Earlier this month, the U.S. Food and Drug Administration (FDA) approved the combination of its anti-PD-1 drug Opdivo (nivolumab) and Yervoy (ipilimumab) as a first-line treatment of adult patients with metastatic non-small cell lung cancer (NSCLC) whose tumors express PD-L1. Then, on Tuesday, the FDA greenlit the combination therapy along with limited chemotherapy for the first-line treatment of adult patients with metastatic or recurrent non-small cell lung cancer (NSCLC) with no EGFR or ALK genomic tumor aberrations. The therapy is approved for patients with squamous or non-squamous disease and regardless of PD-L1 expression. These two approvals mark the fifth and sixth regulatory wins for the combination therapy.

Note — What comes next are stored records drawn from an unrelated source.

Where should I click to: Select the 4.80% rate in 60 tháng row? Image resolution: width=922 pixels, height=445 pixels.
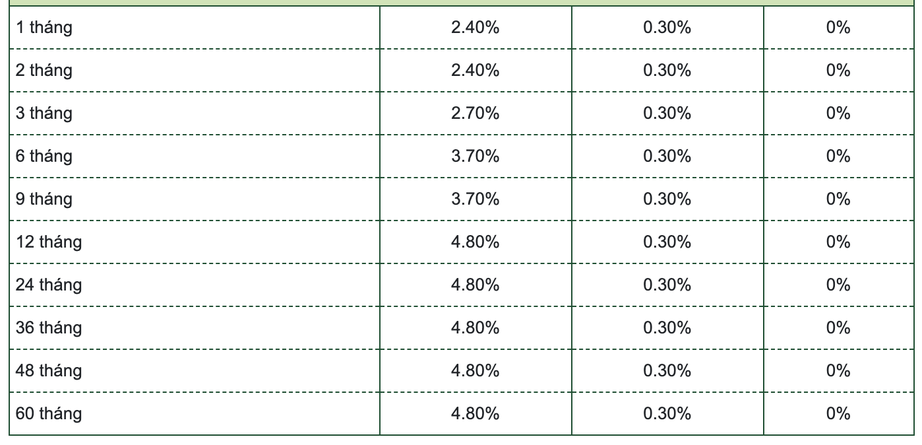click(x=475, y=414)
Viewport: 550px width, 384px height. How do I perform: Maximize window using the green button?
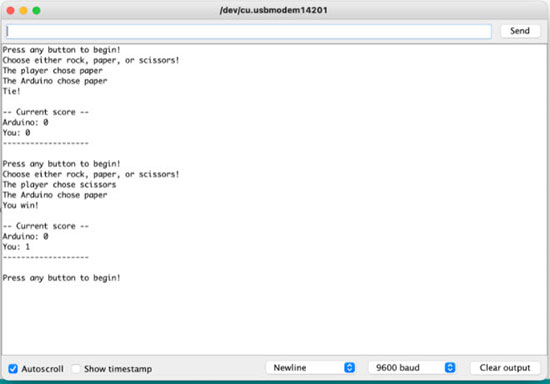tap(36, 11)
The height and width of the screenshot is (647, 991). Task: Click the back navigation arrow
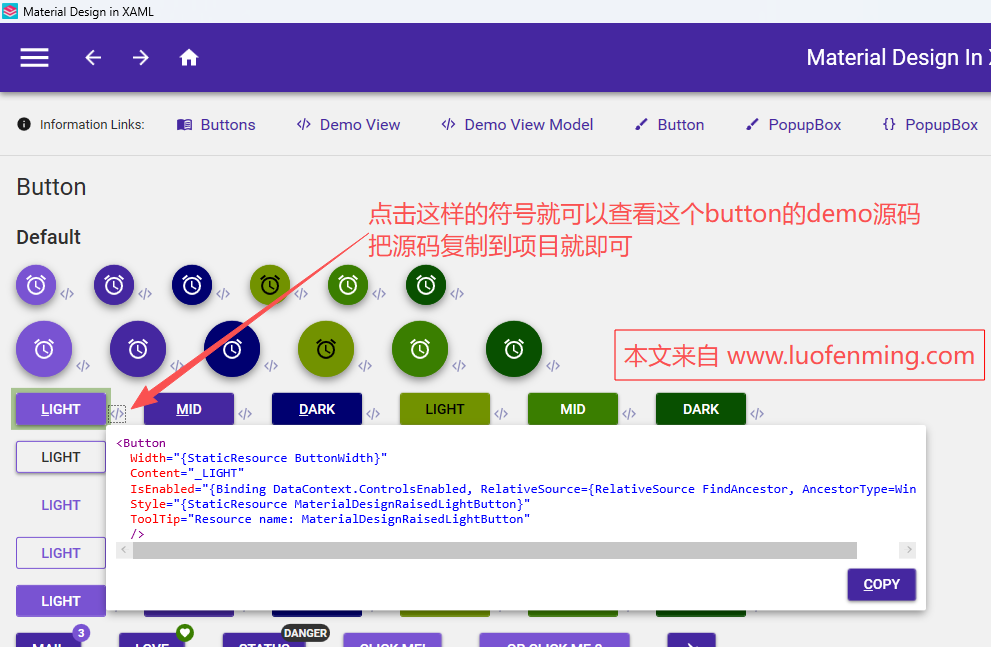pyautogui.click(x=92, y=57)
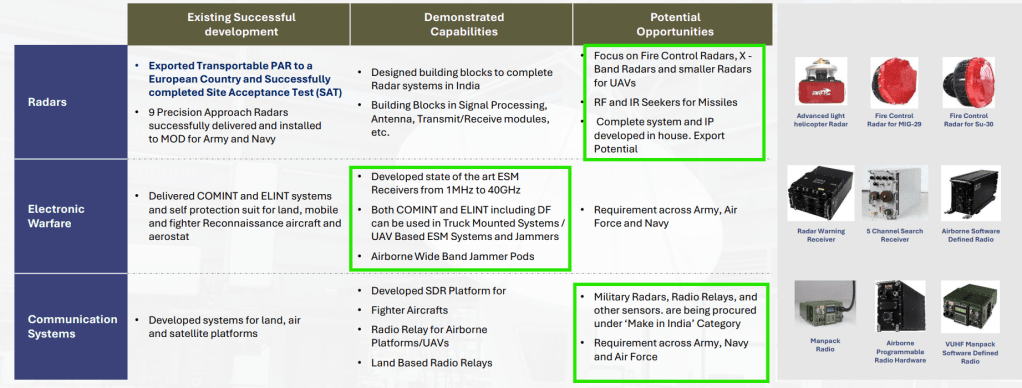Image resolution: width=1022 pixels, height=388 pixels.
Task: Select the green-boxed Fire Control Radars opportunities cell
Action: (673, 102)
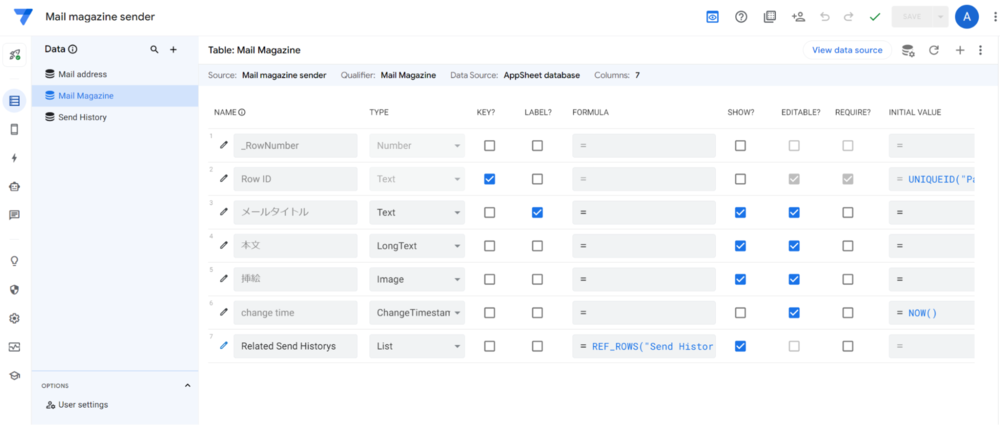Open the preview app icon in top bar
The image size is (1000, 425).
pyautogui.click(x=713, y=17)
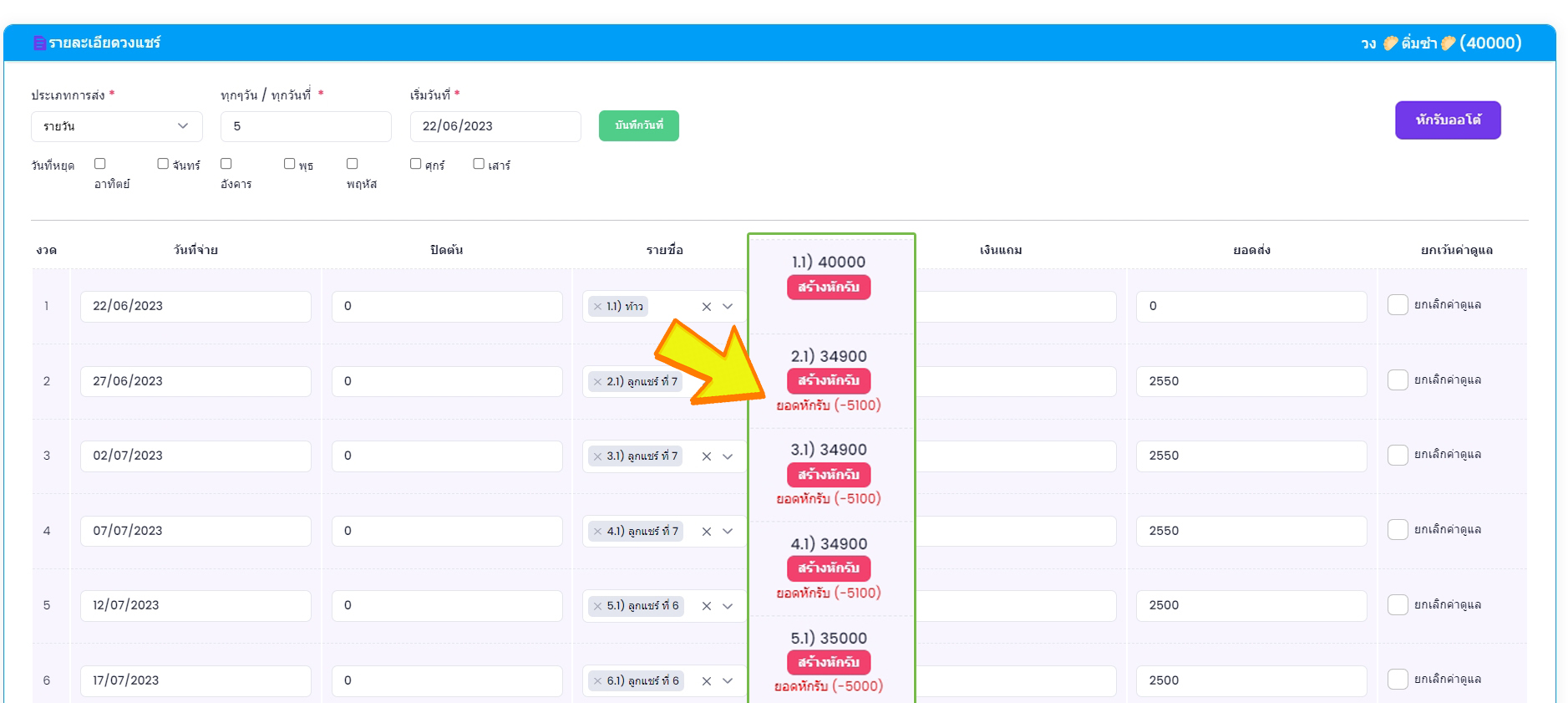
Task: Click สร้างหักรับ under 1.1) 40000
Action: [x=828, y=287]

The latest approval was made under the FDA’s Real-Time Oncology Review (RTOR) pilot program, which aims to ensure effective treatments are available to patients as early as possible. Approval was based on data from a specified interim analysis from the Phase III CheckMate -9LA trial that showed the combination treatment and two cycles of platinum-doublet chemotherapy demonstrated superior overall survival versus chemotherapy alone. Median overall survival was 14.1 months for the combination treatment versus 10.7 months for chemotherapy alone. In a follow-up analysis at 12.7 months, the median overall survival was 15.6 months and 10.9 months. At one year, 63% of patients treated with Opdivo and Yervoy with limited chemotherapy and 47% of those treated with chemotherapy were still alive, BMS said.
In the trial, the overall response rate for patients treated with the combination treatment was 38% and 25% for patients treated with chemotherapy.

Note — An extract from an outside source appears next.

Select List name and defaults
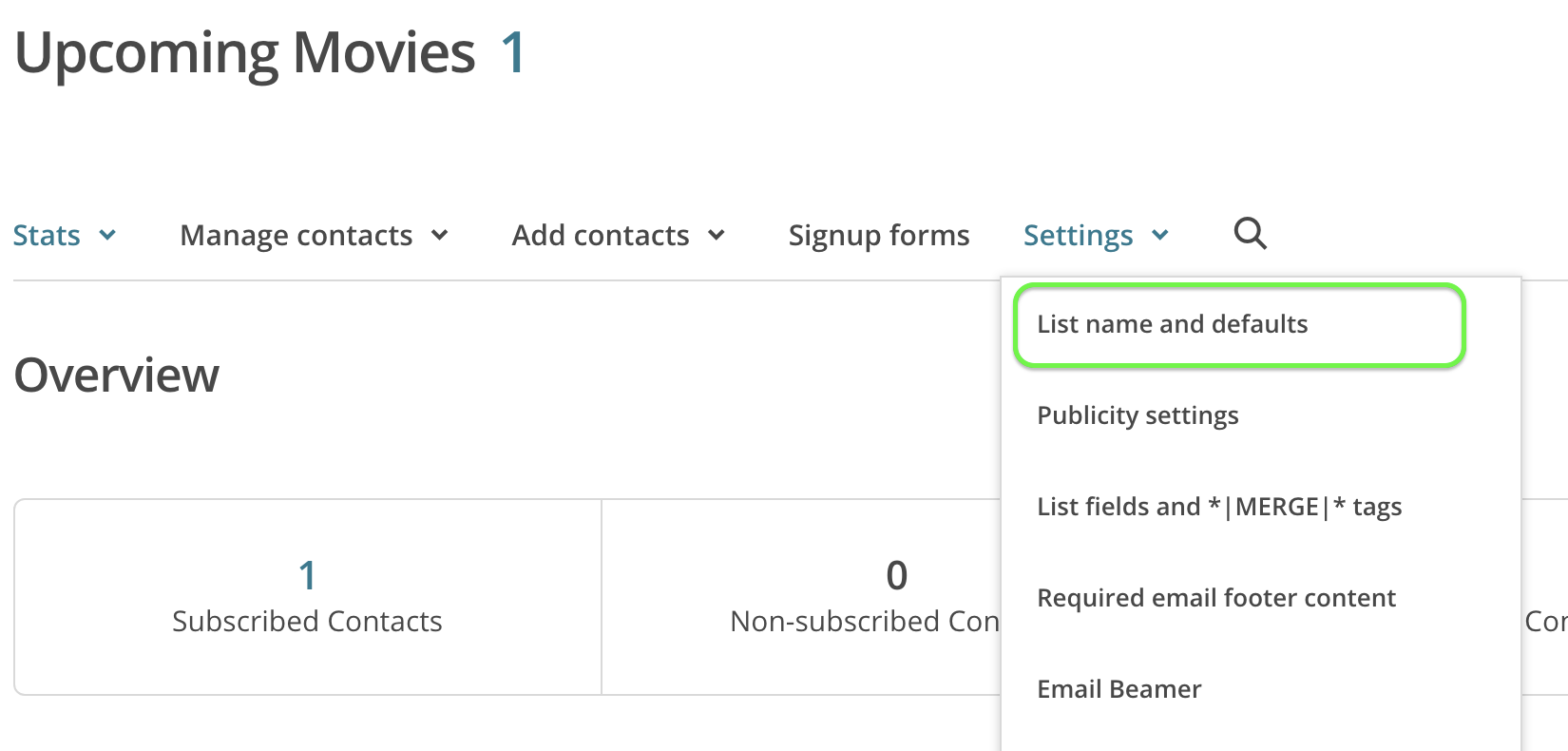Viewport: 1568px width, 751px height. click(1172, 324)
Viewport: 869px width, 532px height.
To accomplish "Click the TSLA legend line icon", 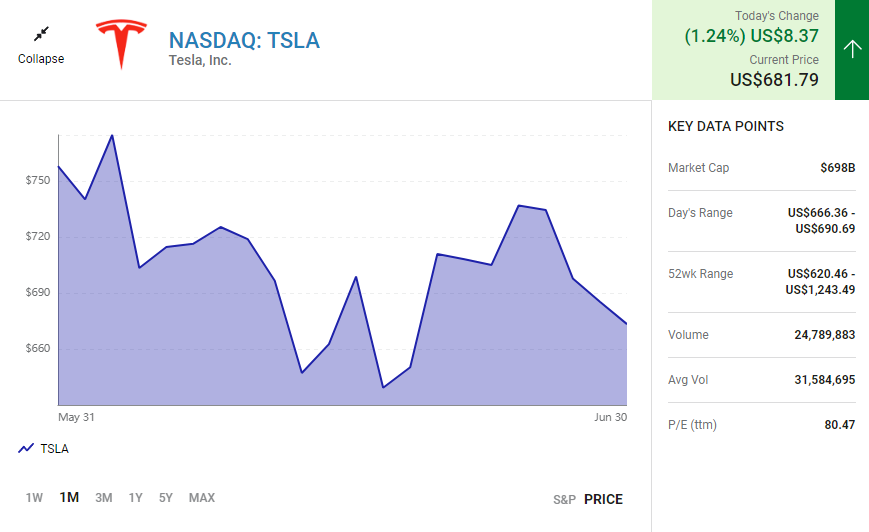I will click(26, 449).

Adam Lenkowsky, general manager and head of U.S., Oncology, Immunology, Cardiovascular at Bristol Myers Squibb, noted that non-small cell lung cancer is a complex disease to treat and typically required multiple options to address the needs of the different patient populations within this type of cancer
“This second approval of an Opdivo and Yervoy-based combination for the first-line treatment of advanced NSCLC now gives more patients access to a dual immunotherapy approach that can be administered with or without limited chemotherapy, depending on the patient and their PD-L1 status, and the possibility of a chance to live longer,” Lenkowsky said in a statement.
Non-small cell lung cancer is one of the most common types of lung cancer, and accounts for approximately 84% of diagnoses.
David P. Carbone, lead investigator in the CheckMate -9LA study and director of the James Thoracic Oncology Center at The Ohio State University, said researchers have come a long way in understanding the role of dual immunotherapy-based approaches in cancer.
“The positive findings from CheckMate -9LA demonstrate the benefit of combining dual immunotherapy with limited chemotherapy for NSCLC patients regardless of PD-L1 status. With today’s approval, more patients now have access to an Opdivo + Yervoy-based option and a chance at a longer life,” he said in a statement.